The program crawls moneycontrol and economictimes to fetch data of companies listed in the input.xlsx file. Once the data is scraped and a csv file is built, relative analysis is done using analyse.py to classify the companies into RED, AMBER and GREEN. Absolute scoring is done using the score.py script.
The master branch contains the source code for the application.
dist-windows branch contains the exe files and support files independant of the python installation.
- Click Clone or Download and then Download ZIP button to download the application.
- Extract all files to a folder and run the applications as specified below.
- Make changes to input.xlsx (Configuration settings given below)
- Run News Scraper.exe
- Output is stored in Scrape Output.csv
- Run Score Generator.exe and Scrape Analyser.exe for analysing scraped content.

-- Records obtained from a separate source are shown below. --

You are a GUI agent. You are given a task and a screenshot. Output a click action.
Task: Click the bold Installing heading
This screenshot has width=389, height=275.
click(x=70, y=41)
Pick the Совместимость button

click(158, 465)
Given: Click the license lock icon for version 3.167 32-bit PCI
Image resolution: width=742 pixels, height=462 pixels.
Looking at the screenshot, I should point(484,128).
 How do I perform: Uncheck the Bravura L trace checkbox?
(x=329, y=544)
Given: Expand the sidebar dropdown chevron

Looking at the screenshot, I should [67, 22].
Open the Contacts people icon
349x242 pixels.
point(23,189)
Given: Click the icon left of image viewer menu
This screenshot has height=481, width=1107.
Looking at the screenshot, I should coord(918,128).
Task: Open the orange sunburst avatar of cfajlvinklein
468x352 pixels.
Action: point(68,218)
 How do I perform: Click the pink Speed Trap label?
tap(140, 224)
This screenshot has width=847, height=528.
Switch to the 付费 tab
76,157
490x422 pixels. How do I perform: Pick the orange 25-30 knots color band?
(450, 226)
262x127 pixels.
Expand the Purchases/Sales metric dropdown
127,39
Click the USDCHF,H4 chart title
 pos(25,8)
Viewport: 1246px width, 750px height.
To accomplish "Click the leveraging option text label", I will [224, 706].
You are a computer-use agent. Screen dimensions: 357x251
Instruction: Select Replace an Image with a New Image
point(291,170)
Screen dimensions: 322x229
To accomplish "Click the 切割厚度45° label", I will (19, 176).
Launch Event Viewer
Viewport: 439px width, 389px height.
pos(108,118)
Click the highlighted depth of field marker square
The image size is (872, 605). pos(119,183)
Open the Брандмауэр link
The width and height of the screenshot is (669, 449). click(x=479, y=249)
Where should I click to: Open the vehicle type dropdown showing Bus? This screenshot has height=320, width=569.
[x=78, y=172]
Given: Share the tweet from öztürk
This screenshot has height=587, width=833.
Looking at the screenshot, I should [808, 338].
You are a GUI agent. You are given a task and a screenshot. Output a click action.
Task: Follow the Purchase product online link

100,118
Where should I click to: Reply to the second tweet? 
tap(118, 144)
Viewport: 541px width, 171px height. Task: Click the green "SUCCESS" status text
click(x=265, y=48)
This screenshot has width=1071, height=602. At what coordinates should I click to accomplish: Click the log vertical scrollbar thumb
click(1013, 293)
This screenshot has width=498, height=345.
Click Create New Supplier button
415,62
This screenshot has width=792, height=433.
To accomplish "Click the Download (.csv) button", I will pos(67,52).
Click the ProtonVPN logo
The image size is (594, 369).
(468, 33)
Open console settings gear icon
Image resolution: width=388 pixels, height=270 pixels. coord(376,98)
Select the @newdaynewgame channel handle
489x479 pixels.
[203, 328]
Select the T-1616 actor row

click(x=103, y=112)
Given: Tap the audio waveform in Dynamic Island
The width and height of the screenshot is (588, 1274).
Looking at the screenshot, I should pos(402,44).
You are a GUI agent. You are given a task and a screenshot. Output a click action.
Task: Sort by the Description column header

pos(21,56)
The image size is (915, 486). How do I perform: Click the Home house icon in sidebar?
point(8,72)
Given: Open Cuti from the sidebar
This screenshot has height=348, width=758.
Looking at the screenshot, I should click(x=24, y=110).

- Output is stored in Score Output.xlsx and Analyse Output.xlsx respectively
Application | input.xlsx columns | Output File |
---|---|---|
News Scraper.exe | A to F | Scrape Output.csv |
Score Generator.exe | H to L | Score Output.xlsx |
Scrape Analyser.exe | I to L | Analyse Output.xlsx |
Parameter | Ideal Value | Description |
---|---|---|
COMPANYNAME | String, exact match | Enter company names as close to the company name listed on the stocks page of Economic Times and Money Control. |
THRESHOLD | 0.75 to 0.85 | This is the percentage match between input company names and website listed company names. |
DATEFROM | DD-MM-YYYY | Data from this period will be scraped |
DATETO | DD-MM-YYYY | Data till this period will be scraped |
WEBSITE | Select at least one site | Moneycontrol or Economictimes |
ROTATING_PROXIES | 0 to 100 0 = No proxy |
Used to bypass bans while scraping. Increasing proxy number might lead to slower data Scraping. |
Parameter | Ideal Value | Description |
---|---|---|
POSITIVE_KEYWORDS | String | Positive Keywords list |
NEGATIVE_KEYWORDS | String | Negative Keywords list |
SEARCH OPTION | Article Title or Article Content | Select which content you want the program to analyse |
N_STDDEV_RED | Float (0.5, 1, 1.5, 2) | If keyword count greater than mean + (N_STDDEV_RED * stddev) then the company is labelled RED |
N_STDDEV_AMBER | Float (0.5, 1, 1.5, 2) | If keyword count greater than mean + (N_STDDEV_AMBER * stddev) then the company is labelled AMBER |
Licensed under the MIT License